--- Records provided Enclosed Below ---

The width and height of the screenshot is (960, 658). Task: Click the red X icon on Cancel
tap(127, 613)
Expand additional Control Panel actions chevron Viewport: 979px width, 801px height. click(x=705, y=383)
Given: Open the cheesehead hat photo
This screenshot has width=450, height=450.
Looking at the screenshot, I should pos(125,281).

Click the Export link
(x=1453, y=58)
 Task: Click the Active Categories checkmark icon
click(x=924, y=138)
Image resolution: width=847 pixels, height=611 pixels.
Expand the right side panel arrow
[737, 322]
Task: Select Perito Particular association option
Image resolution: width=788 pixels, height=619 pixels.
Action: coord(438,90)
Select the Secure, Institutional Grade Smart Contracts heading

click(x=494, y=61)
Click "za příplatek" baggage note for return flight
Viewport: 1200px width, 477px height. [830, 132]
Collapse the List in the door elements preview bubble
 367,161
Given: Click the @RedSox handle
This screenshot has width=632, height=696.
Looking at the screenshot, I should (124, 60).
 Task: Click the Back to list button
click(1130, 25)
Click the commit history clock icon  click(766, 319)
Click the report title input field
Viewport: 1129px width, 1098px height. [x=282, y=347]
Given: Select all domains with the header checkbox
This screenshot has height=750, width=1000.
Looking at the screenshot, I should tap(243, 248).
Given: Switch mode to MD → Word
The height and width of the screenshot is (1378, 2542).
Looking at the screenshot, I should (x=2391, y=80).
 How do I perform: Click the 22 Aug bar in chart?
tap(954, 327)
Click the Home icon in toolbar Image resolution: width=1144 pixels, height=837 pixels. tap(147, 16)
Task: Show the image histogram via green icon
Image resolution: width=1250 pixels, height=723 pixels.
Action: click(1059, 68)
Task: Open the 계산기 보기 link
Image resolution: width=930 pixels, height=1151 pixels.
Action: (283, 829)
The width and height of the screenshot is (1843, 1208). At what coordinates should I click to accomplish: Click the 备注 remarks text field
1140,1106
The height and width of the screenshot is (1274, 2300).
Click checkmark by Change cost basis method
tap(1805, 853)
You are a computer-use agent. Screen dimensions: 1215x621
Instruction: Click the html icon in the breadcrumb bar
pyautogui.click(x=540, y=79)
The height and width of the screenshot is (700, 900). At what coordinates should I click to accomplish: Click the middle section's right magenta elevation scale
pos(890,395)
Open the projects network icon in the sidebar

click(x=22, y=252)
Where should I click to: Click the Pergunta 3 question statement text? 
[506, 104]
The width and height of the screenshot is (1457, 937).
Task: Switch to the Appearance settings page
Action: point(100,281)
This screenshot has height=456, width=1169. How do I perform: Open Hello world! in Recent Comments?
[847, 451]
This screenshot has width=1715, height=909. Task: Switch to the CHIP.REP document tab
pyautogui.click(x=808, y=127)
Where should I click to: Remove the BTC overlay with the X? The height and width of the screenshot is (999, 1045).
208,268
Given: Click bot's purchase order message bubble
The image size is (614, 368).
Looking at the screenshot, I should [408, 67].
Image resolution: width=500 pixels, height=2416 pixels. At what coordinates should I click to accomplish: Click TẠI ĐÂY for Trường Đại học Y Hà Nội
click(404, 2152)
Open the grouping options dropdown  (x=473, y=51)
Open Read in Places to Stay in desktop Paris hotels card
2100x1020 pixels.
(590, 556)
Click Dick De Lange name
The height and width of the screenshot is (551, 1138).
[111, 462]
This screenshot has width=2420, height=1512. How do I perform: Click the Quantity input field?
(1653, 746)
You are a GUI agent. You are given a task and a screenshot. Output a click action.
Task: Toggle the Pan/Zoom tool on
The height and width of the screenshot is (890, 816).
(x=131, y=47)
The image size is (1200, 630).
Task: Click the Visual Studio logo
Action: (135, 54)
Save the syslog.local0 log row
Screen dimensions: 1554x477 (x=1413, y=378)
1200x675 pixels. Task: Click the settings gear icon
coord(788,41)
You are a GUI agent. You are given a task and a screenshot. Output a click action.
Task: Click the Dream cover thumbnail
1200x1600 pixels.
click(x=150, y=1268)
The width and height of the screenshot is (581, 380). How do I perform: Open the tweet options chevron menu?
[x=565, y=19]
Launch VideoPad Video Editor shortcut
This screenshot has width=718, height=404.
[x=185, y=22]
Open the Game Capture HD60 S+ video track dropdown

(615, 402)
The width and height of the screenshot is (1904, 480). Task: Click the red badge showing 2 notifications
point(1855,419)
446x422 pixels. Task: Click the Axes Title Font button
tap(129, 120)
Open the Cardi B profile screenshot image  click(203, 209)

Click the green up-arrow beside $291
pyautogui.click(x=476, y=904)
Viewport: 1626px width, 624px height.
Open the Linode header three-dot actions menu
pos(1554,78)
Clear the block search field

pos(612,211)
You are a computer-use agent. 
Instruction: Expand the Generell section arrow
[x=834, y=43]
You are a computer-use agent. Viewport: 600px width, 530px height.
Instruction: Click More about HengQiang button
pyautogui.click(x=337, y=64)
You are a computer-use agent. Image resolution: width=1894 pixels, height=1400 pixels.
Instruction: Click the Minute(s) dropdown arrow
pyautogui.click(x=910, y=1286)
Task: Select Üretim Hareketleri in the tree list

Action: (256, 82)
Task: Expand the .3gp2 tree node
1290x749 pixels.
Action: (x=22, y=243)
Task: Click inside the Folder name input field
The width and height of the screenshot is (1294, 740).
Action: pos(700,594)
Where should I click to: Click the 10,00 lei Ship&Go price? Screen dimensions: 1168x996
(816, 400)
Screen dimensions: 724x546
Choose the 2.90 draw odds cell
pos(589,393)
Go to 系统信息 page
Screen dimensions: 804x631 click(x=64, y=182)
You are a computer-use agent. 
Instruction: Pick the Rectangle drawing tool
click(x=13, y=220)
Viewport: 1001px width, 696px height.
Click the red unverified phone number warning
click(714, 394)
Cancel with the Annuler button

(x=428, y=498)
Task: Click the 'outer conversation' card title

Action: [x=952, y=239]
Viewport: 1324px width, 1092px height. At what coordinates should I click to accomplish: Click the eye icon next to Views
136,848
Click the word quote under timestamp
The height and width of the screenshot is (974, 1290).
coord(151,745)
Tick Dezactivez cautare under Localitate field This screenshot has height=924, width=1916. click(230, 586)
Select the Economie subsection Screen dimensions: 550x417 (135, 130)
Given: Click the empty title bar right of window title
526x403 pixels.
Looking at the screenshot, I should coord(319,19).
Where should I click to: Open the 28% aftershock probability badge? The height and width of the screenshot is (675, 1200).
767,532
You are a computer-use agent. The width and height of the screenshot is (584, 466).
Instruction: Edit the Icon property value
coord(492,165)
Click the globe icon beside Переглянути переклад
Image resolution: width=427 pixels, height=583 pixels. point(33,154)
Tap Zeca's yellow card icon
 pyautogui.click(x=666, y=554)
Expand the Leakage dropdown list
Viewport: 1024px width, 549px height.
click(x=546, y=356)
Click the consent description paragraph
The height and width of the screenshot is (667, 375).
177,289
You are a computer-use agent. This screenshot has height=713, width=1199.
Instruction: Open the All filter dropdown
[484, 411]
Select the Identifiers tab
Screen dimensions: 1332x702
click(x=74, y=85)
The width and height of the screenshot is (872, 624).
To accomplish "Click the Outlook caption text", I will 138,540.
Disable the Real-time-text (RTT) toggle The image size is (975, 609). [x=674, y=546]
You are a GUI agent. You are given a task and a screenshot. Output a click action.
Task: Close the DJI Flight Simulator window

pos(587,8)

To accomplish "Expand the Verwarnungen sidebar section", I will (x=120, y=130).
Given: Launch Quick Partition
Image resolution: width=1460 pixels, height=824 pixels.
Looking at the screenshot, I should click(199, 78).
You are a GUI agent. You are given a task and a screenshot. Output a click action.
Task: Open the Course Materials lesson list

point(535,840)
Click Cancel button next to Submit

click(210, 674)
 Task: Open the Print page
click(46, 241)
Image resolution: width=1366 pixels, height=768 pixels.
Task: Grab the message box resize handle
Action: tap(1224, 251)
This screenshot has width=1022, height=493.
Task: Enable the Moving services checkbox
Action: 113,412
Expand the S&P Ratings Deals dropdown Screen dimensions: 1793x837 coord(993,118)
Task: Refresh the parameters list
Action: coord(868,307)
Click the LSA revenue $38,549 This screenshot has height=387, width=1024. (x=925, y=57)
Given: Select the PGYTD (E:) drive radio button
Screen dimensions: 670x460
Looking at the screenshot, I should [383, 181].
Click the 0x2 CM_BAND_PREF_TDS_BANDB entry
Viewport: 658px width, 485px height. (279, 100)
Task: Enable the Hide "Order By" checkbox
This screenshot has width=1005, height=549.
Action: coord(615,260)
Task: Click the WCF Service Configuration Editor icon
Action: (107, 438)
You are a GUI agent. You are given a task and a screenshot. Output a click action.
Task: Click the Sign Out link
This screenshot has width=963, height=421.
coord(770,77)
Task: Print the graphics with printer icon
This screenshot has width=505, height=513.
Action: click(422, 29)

--- End of Enclosed Records provided ---

Exercise details:
Reply with the lines from the one that contains "Task: Print the graphics with printer icon" through the last line of the material above, copied exactly and nothing else.

Written solution:
Task: Print the graphics with printer icon
This screenshot has width=505, height=513.
Action: click(422, 29)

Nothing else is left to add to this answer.